The Truth Hidden Beneath the Moss
Information from the Military Historical Institute reveals that the Military Court attached to the II [Polish People's] Army stationed at Kakolewnica from September 1944 to January 1945, sentenced 144 persons, including 61 sentenced to death, from which 43 were carried out. Those killed were primarily soldiers and officers of the Home Army (AK). Executions were carried out by the head of the jail, Sergeant Bazyli Rogozinski. Antoni Solcman remembers him as follows: "When Rogozinski started drinking in the morning, it was for certain that he will be shooting [prisoners] at night. He told the arrested that he already killed many. I saw trucks being loaded with shovels and picks, and then tossed onto them like bags, were tied-up and gagged Home Army soldiers - my friends form the unit".

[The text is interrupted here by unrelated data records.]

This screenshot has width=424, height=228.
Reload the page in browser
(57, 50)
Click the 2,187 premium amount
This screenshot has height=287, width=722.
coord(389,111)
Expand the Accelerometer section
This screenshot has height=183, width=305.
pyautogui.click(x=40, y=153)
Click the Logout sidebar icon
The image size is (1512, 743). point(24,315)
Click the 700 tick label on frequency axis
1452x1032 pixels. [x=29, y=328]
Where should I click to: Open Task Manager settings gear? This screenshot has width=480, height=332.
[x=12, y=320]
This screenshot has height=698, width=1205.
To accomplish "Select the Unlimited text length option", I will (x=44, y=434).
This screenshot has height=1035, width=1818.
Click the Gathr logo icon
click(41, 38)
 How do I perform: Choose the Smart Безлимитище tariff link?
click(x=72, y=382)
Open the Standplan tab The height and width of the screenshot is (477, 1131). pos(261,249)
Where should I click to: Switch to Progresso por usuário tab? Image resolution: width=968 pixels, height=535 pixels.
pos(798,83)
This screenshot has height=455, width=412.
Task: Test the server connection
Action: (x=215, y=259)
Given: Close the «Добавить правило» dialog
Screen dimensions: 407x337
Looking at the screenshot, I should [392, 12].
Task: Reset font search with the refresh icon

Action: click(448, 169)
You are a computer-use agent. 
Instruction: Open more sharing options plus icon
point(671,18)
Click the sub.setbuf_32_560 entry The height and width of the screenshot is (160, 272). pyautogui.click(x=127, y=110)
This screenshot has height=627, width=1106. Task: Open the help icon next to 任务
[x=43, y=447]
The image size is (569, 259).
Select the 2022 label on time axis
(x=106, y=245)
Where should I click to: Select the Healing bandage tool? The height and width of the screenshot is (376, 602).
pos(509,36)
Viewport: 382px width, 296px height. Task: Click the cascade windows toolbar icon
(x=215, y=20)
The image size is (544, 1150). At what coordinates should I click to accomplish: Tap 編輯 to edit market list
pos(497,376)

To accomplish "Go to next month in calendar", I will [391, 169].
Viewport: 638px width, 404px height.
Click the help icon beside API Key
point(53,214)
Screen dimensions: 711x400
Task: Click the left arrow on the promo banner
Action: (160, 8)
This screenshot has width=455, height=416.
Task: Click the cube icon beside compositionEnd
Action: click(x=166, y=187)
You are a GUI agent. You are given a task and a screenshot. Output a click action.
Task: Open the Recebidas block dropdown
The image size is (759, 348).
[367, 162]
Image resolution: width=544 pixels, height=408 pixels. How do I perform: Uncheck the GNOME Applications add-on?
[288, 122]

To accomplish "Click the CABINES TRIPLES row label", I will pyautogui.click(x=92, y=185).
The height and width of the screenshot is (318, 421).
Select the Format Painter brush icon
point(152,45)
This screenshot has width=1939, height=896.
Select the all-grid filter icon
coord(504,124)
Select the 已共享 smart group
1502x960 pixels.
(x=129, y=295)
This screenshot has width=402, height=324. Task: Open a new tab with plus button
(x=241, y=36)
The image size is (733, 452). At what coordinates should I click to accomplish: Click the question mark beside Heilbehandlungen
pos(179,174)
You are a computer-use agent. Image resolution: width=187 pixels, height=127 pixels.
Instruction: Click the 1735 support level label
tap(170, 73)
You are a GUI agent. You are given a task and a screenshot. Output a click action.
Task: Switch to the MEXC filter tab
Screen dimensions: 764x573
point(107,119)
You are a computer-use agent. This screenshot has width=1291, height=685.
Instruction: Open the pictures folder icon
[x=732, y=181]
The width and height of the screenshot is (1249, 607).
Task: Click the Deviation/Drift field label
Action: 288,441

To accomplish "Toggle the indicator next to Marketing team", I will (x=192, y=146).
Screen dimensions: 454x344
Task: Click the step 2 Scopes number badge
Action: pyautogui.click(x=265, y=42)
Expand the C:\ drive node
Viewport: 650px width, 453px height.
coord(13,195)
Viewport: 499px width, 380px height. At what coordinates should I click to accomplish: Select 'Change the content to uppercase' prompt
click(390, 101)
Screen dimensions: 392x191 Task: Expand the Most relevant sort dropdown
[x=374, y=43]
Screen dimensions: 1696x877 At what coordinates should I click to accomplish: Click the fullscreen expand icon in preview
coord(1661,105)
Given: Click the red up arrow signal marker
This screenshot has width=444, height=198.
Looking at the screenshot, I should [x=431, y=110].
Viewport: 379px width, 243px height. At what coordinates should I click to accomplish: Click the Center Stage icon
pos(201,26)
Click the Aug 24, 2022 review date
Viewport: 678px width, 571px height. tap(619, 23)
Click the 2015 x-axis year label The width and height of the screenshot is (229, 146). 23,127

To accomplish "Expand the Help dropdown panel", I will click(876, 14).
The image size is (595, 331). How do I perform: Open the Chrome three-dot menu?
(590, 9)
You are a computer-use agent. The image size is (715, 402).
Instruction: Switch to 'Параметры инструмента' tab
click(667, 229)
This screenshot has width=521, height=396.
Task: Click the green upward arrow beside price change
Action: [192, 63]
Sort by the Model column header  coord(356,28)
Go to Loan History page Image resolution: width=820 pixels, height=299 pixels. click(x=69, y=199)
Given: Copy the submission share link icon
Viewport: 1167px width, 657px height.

The executions were performed in the Kakolewnica forests known as the "Uroczysko Baran". Killed there were those sentenced by the military court, and also those who were denied even an appearance before such court. To this day it is unknown how many bodies of the murdered Home Army and NSZ (pol. abr. Narodowe Sily Zbrojne, National Armed Forces) soldiers rest there. From the testimonies given by the inhabitants of Kakolewnica appears that during the period when the headquarters of the II Army Command were stationed there, the forest was guarded by armed soldiers, and no civilians were allowed there. During the nights shots were heard from that direction and after the dusk military trucks covered with canvas traveled back and forth to that area. The spot where the executions took place were not marked. After bodies of those shot were buried, the area was leveled, and then it was concealed with moss and young tree saplings. When the Army Command left Kokolewnica in January 1945, the area was carefully leveled, and during the Spring hundreds of young trees were planted there. Already during the Summer of 1945, Jerzy Sokoliniec "Kruk", the commanding officer of the WiN detachment operating in the area, who knew the location where the executions took place, erected a birch cross there. Later he was captured the NKWD himself. After some years, the rains began to wash up bones and skulls of those murdered to the surface. A symbolic grave was erected only in 1980.
With Particular Brutality
On 8 March, 1990, the District Public Attorney Office in Radzyn Podlaski opened investigation into the matter of Kakolewnica murders. From 25 to 27 April an exhumation in and around the symbolic gravesite was conducted. The recovered human remains were bone fragments of 12 men between 20 and 60 years of age. In the area of 10x10 meters located were 4 separate burial places. The bodies were buried at the depth of between 50-120 centimeters. The condition of the remains and their location in the graves pointed to the particular brutality of the executioners and to the profound suffering of the victims. The protocol prepared by the Forensic Science Institute reads:
|"The executed had their hands and legs tied with metal wire. At the time of death, some of the victims sustained injuries in the form of broken and fractured arms, thighs, etc. Some of the skulls showed signs of severe trauma caused by a blunt, heavy object. The examiners confirmed injuries sustained by a single [execution style] gun shot with the entry wounds located either in the rear, or on the side of the skull. In one instance gun shot injuries were not confirmed, however confirmed was fragmentation of the scull resulted from severe trauma."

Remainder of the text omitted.